## Task to complete
Your answer is the lines below, exactly, from the one that contains "Bonus (444, 10)" through the one that contains "Global närvaro (113, 2424)", both included.

## Data for this exercise

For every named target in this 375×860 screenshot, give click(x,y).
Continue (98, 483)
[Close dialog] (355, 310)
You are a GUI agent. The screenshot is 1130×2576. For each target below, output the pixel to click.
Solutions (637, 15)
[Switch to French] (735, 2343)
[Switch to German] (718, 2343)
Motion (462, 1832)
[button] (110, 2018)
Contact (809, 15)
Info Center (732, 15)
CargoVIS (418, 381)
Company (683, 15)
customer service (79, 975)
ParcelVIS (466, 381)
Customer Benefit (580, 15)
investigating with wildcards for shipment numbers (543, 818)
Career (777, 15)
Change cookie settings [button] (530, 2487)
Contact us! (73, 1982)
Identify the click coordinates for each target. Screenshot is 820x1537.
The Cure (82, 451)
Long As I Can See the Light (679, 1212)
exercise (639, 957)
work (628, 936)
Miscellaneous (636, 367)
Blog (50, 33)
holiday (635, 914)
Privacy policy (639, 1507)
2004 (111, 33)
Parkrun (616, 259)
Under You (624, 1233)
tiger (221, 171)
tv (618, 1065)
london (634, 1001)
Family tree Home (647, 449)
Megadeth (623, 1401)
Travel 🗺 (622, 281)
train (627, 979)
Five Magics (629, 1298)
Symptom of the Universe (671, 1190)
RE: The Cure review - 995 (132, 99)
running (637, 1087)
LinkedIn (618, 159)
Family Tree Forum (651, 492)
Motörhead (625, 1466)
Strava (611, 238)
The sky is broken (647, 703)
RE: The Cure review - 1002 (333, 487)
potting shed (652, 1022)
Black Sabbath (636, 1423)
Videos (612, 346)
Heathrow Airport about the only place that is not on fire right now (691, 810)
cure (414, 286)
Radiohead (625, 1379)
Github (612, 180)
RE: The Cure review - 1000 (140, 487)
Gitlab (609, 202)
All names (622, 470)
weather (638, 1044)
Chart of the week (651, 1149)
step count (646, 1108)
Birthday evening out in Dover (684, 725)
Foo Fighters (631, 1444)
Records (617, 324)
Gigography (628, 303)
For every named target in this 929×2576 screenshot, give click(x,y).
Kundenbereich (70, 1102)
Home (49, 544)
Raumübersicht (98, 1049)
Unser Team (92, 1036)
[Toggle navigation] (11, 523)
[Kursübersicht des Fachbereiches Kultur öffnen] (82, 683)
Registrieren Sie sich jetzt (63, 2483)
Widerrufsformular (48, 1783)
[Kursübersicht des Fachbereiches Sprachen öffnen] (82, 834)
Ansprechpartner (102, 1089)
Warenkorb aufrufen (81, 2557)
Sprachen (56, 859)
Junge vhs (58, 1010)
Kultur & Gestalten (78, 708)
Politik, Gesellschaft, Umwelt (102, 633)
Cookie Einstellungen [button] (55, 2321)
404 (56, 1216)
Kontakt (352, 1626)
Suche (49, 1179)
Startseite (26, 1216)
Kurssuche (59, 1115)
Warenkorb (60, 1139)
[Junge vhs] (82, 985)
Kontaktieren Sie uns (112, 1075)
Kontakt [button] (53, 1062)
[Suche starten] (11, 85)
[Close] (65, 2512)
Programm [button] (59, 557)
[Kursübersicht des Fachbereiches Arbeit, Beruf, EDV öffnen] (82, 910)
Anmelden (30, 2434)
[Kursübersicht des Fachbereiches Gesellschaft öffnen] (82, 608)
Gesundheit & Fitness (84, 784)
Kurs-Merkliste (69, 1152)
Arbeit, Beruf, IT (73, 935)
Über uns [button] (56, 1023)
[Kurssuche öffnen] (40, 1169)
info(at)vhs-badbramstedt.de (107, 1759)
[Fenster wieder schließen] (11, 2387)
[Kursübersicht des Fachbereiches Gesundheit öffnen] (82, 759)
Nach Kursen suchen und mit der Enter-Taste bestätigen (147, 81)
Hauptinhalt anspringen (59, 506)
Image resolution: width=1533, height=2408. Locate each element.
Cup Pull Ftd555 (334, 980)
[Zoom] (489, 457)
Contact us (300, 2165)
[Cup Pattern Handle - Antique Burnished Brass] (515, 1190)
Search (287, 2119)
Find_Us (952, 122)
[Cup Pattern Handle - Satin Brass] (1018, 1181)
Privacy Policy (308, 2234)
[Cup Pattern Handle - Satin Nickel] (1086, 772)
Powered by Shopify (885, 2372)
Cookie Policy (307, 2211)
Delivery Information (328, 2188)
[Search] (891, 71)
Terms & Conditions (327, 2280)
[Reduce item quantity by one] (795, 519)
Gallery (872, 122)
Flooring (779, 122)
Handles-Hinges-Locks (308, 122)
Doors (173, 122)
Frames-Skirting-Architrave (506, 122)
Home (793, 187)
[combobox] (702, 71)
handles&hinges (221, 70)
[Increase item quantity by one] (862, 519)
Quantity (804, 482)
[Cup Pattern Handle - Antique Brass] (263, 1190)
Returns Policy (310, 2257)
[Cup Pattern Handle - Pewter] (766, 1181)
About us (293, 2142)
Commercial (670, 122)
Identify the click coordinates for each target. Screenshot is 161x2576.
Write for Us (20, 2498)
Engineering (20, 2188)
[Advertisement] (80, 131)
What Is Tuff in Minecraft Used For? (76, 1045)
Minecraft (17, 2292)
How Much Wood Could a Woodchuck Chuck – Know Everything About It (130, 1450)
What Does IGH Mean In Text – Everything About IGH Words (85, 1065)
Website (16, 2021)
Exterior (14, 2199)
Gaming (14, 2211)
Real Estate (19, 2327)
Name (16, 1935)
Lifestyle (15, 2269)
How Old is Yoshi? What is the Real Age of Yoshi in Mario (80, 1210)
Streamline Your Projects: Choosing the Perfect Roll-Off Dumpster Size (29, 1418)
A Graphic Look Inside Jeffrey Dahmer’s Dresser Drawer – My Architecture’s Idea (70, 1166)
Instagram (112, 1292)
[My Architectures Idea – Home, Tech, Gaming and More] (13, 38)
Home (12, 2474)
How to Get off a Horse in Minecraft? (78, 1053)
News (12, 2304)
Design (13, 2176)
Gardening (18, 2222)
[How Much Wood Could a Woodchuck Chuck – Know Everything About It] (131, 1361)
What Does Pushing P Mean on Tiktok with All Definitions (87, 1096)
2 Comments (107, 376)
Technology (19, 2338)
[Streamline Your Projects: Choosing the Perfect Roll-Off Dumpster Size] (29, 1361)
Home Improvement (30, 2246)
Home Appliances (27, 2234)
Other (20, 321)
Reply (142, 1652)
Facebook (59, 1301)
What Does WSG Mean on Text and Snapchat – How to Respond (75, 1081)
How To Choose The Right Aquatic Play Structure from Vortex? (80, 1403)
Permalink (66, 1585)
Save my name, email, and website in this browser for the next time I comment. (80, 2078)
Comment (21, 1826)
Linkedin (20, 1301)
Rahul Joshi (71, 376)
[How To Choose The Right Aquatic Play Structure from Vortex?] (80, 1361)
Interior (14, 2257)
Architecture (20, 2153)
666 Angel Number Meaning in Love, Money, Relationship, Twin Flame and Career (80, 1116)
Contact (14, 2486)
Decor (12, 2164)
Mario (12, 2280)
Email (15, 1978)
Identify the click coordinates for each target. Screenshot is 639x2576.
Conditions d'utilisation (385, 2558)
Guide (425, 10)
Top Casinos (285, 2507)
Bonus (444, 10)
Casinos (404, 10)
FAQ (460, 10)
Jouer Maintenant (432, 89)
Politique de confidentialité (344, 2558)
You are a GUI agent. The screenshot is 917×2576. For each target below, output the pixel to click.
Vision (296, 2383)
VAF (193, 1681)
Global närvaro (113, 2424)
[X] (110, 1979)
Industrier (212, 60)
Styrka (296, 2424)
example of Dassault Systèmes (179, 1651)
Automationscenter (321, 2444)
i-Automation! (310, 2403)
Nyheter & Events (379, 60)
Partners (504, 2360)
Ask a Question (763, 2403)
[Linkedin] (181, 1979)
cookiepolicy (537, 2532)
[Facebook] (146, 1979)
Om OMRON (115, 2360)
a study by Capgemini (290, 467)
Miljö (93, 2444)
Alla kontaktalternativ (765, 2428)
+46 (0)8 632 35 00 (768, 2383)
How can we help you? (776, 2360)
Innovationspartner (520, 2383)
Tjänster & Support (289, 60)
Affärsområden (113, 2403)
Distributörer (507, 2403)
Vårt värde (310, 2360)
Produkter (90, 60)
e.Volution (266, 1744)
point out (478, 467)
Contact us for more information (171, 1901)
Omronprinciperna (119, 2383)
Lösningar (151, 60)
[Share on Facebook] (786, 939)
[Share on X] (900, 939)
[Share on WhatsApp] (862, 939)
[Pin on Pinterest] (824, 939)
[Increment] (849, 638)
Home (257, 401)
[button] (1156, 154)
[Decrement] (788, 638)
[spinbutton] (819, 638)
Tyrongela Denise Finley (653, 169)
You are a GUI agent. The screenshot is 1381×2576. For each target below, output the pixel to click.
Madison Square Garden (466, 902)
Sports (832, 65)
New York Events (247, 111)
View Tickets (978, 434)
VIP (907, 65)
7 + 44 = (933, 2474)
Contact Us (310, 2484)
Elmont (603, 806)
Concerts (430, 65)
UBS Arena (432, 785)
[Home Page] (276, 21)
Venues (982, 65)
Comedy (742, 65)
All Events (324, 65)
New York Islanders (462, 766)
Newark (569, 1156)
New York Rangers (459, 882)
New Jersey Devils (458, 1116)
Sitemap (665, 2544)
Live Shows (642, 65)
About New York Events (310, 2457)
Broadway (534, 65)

## Result of the task
Bonus (444, 10)
Casinos (404, 10)
FAQ (460, 10)
Jouer Maintenant (432, 89)
Politique de confidentialité (344, 2558)
You are a GUI agent. The screenshot is 917×2576. For each target below, output the pixel to click.
Vision (296, 2383)
VAF (193, 1681)
Global närvaro (113, 2424)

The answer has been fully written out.